Le Président de la République démocratique du Congo, Félix Tshisekedi, se positionne à la tête d’une offensive diplomatique visant à juguler les menaces sécuritaires croissantes liées à la transhumance dans la sous-région d’Afrique centrale. Une initiative qui s’inscrit dans une volonté manifeste de renforcer la coopération régionale sous l’égide de la Communauté économique des États de l’Afrique centrale (CEEAC).
Le mardi 17 juin, à la Cité de l’Union africaine à Kinshasa, Félix Tshisekedi a reçu Gilberto da Piedade Verissimo, président de la Commission de la CEEAC, pour une séance de travail à haute teneur stratégique. L’objectif : poser les jalons d’un sommet régional sur les enjeux sécuritaires liés aux mouvements transfrontaliers de troupeaux, de plus en plus instrumentalisés à des fins criminelles.
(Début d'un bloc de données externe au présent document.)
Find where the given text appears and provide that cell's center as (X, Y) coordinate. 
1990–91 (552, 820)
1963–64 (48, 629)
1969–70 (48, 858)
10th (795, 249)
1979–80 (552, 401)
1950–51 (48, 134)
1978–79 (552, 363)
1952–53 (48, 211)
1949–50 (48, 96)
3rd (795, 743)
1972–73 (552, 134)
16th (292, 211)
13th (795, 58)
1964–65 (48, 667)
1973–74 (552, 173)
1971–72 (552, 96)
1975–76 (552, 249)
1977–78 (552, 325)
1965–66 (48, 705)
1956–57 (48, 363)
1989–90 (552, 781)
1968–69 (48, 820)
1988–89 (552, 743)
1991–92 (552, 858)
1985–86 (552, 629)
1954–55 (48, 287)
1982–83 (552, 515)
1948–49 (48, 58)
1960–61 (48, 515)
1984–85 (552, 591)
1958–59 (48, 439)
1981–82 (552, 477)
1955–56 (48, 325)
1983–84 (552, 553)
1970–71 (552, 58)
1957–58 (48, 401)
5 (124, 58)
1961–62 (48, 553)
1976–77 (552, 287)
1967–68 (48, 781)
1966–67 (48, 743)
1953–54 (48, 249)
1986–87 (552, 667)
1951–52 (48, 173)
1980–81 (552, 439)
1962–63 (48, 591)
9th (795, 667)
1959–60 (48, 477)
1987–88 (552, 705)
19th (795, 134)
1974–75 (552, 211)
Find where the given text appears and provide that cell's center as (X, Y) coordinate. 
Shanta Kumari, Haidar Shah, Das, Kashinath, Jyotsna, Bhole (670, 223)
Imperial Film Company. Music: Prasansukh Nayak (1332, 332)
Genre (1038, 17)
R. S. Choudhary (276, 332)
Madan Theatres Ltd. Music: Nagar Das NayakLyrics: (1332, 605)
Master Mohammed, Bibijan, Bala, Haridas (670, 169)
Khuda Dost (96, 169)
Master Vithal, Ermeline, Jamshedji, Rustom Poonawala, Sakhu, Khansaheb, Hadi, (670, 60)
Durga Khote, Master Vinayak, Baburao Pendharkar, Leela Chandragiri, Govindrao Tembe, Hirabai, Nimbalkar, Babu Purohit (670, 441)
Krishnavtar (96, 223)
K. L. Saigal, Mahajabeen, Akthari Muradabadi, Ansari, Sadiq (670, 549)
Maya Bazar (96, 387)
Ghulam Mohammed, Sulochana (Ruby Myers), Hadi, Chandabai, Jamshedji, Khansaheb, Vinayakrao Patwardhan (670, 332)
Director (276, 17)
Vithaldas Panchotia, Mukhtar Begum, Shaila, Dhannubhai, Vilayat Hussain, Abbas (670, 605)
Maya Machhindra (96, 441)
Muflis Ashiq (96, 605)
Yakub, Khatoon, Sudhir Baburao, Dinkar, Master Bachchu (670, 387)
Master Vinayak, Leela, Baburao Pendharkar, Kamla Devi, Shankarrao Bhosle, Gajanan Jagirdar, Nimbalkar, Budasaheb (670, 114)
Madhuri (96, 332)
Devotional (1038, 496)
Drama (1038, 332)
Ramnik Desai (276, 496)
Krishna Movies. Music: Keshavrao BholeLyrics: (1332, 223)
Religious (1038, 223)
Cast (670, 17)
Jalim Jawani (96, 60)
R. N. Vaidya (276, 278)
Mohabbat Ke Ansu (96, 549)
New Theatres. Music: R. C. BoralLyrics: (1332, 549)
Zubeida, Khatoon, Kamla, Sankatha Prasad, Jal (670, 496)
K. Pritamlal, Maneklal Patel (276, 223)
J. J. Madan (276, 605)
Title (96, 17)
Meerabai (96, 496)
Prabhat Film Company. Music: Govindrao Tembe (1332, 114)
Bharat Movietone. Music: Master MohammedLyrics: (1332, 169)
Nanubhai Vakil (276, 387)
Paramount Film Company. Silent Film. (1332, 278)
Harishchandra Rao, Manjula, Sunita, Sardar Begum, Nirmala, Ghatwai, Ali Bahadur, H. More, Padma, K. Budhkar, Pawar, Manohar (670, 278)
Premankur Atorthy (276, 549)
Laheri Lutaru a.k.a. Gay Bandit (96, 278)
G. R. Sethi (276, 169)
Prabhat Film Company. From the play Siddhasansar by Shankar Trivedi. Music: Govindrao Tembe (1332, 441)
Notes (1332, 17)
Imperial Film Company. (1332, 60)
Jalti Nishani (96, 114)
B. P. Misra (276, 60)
« Depuis quelque temps, la transhumance est utilisée dans notre sous-région à des fins criminelles, notamment le trafic d’armes », a alerté Verissimo, en présence du Ministre congolais de l’Intégration régionale, Didier Mazenga. Une déclaration qui confirme les inquiétudes de plusieurs États membres face à l’essor de pratiques illicites dissimulées derrière des activités pastorales.
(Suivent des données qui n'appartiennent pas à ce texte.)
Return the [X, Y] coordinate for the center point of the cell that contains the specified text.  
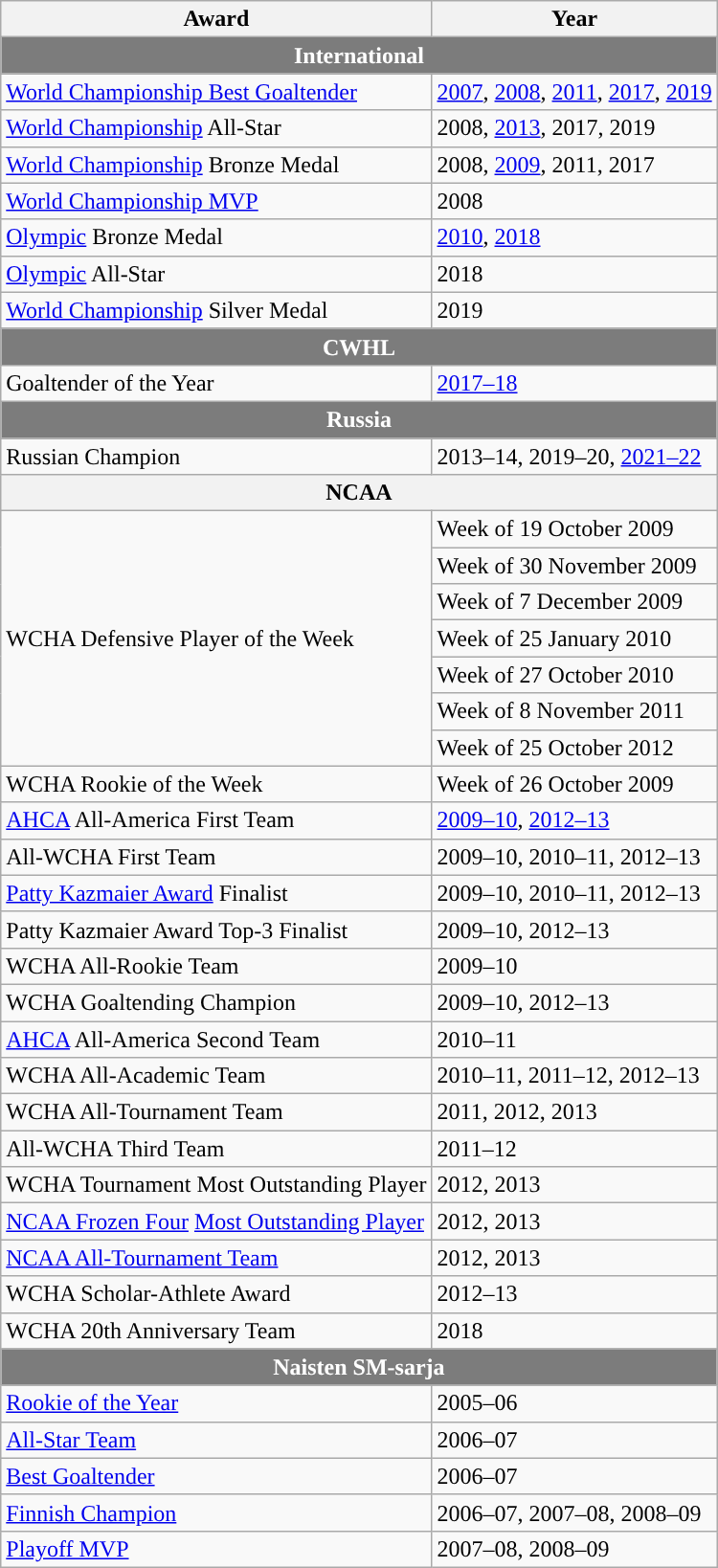
Olympic Bronze Medal [216, 237]
Week of 19 October 2009 [574, 529]
Week of 26 October 2009 [574, 784]
All-WCHA First Team [216, 857]
Rookie of the Year [216, 1403]
2007, 2008, 2011, 2017, 2019 [574, 92]
Playoff MVP [216, 1549]
Week of 30 November 2009 [574, 566]
International [359, 56]
Russia [359, 419]
2011, 2012, 2013 [574, 1112]
2009–10 [574, 966]
World Championship Bronze Medal [216, 165]
WCHA All-Academic Team [216, 1076]
WCHA Defensive Player of the Week [216, 639]
NCAA All-Tournament Team [216, 1258]
Week of 25 October 2012 [574, 748]
WCHA 20th Anniversary Team [216, 1331]
2008, 2009, 2011, 2017 [574, 165]
AHCA All-America Second Team [216, 1039]
CWHL [359, 347]
2008, 2013, 2017, 2019 [574, 128]
Best Goaltender [216, 1476]
Patty Kazmaier Award Finalist [216, 893]
NCAA [359, 493]
2011–12 [574, 1149]
All-WCHA Third Team [216, 1149]
WCHA Scholar-Athlete Award [216, 1294]
Goaltender of the Year [216, 383]
Patty Kazmaier Award Top-3 Finalist [216, 930]
World Championship Best Goaltender [216, 92]
2013–14, 2019–20, 2021–22 [574, 457]
Week of 8 November 2011 [574, 711]
Week of 27 October 2010 [574, 675]
2017–18 [574, 383]
Olympic All-Star [216, 274]
2012–13 [574, 1294]
Week of 25 January 2010 [574, 639]
Year [574, 19]
WCHA Rookie of the Week [216, 784]
World Championship MVP [216, 201]
AHCA All-America First Team [216, 820]
NCAA Frozen Four Most Outstanding Player [216, 1222]
World Championship Silver Medal [216, 310]
2006–07, 2007–08, 2008–09 [574, 1513]
2010–11, 2011–12, 2012–13 [574, 1076]
Week of 7 December 2009 [574, 602]
WCHA Tournament Most Outstanding Player [216, 1185]
WCHA Goaltending Champion [216, 1002]
Naisten SM-sarja [359, 1367]
WCHA All-Tournament Team [216, 1112]
All-Star Team [216, 1440]
2010–11 [574, 1039]
2019 [574, 310]
Russian Champion [216, 457]
World Championship All-Star [216, 128]
2008 [574, 201]
2007–08, 2008–09 [574, 1549]
2005–06 [574, 1403]
2010, 2018 [574, 237]
WCHA All-Rookie Team [216, 966]
Finnish Champion [216, 1513]
Award [216, 19]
Dans cette optique, la RDC entend jouer un rôle moteur. Kinshasa s’apprête à accueillir un sommet de haut niveau, destiné à harmoniser les réponses régionales. Tshisekedi a salué « l’avancée de ces échanges » entre les différents acteurs concernés, tout en réitérant son appui total à la démarche collective de la CEEAC.
Les discussions ont également porté sur l’état d’avancement des consultations techniques menées dans plusieurs pays membres, en amont de ce sommet. Celles-ci visent à produire des recommandations concrètes, fondées sur les réalités locales et les défis spécifiques de chaque État.
Didier Mazenga a précisé que trois jours de travaux préparatoires sont prévus entre les experts de la Commission de la CEEAC et les délégations nationales, y compris celles des pays non directement touchés par la transhumance. Ce format inclusif vise à renforcer la cohésion régionale et à éviter toute approche fragmentée.
À l’issue du processus, les conclusions seront soumises à l’appréciation et à l’adoption des chefs d’État et de gouvernement de la CEEAC. La RDC espère, à travers cette initiative, démontrer son leadership régional en matière de sécurité et de dialogue, dans un contexte marqué par la montée des tensions liées aux mobilités pastorales.